Update, Oct. 1, 2:41 p.m.: Tim Wakefield, former Red Sox knuckleballer who won two World Series, dies at 57
Tim Wakefield, whose knuckleball helped deliver two World Series championships for the Red Sox, is fighting an aggressive form of brain cancer that was recently discovered.
Against Wakefield’s wishes, former teammate Curt Schilling put out that news on his podcast. He also revealed that Wakefield’s wife, Stacy, has a different form of cancer.
“We are aware of the statements and inquiries about the health of Tim and Stacy Wakefield,” said a release Thursday from the Red Sox that was approved by the Wakefields and their representative.
“Unfortunately, this information has been shared publicly without their permission. Their health is a deeply personal matter they intended to keep private as they navigate treatment and work to tackle this disease.
“Tim and Stacy are appreciative of the support and love that has always been extended to them and respectfully ask for privacy at this time.”
Wakefield, 57, played for the Sox from 1995-2011. His 186 victories are third in team history.
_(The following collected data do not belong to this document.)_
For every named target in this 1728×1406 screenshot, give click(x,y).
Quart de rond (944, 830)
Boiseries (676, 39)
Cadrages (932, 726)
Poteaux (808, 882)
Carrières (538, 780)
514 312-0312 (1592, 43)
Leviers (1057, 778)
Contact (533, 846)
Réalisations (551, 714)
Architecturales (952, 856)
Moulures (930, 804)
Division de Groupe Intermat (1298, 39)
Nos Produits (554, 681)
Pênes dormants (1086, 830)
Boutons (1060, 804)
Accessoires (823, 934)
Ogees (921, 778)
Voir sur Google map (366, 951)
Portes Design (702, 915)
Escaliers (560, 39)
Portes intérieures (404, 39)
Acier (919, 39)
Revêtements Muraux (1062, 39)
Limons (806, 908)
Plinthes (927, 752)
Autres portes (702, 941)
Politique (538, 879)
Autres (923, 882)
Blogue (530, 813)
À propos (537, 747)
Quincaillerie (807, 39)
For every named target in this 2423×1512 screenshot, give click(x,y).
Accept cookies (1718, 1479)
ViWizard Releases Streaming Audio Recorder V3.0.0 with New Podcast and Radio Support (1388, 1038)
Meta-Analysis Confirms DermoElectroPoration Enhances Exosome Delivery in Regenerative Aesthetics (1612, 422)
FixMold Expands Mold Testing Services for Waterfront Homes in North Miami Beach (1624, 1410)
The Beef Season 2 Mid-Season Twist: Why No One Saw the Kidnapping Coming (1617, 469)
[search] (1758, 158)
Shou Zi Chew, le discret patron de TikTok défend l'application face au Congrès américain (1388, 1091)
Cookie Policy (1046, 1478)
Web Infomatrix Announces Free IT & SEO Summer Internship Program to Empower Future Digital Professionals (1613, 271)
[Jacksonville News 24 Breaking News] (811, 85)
He is second in games pitched (590), first in innings (3,006), and second in strikeouts (2,046).
Wakefield also won the prestigious Roberto Clemente Award for community service in 2010.
After retiring as a player, Wakefield stayed active with the team. He became honorary chairman of the Red Sox Foundation, started working with NESN as an analyst in 2012, and helped coach Steven Wright, a knuckleballer who played for the Sox from 2013-19.
Wakefield took on all roles as a pitcher, making 430 starts for the Sox as well as working as a closer for part of the 1999 season, earning 15 of his 22 career saves. He also appeared in 16 postseason games from 1995-2008.
Wakefield played a significant role in the Red Sox winning their historic championship in 2004. He pitched 3½ innings of relief in a lopsided Game 3 loss to the Yankees in the ALCS, giving the Sox enough pitching to win Game 4.
Wakefield then worked three innings of shutout relief to win Game 5, which ended in the 14th inning on David Ortiz’s walkoff single.
The Sox went on to beat the Yankees in seven games, then won the World Series with a four-game sweep of the Cardinals.
A Florida native, Wakefield was drafted by the Pirates as a first baseman in 1988 before becoming a pitcher.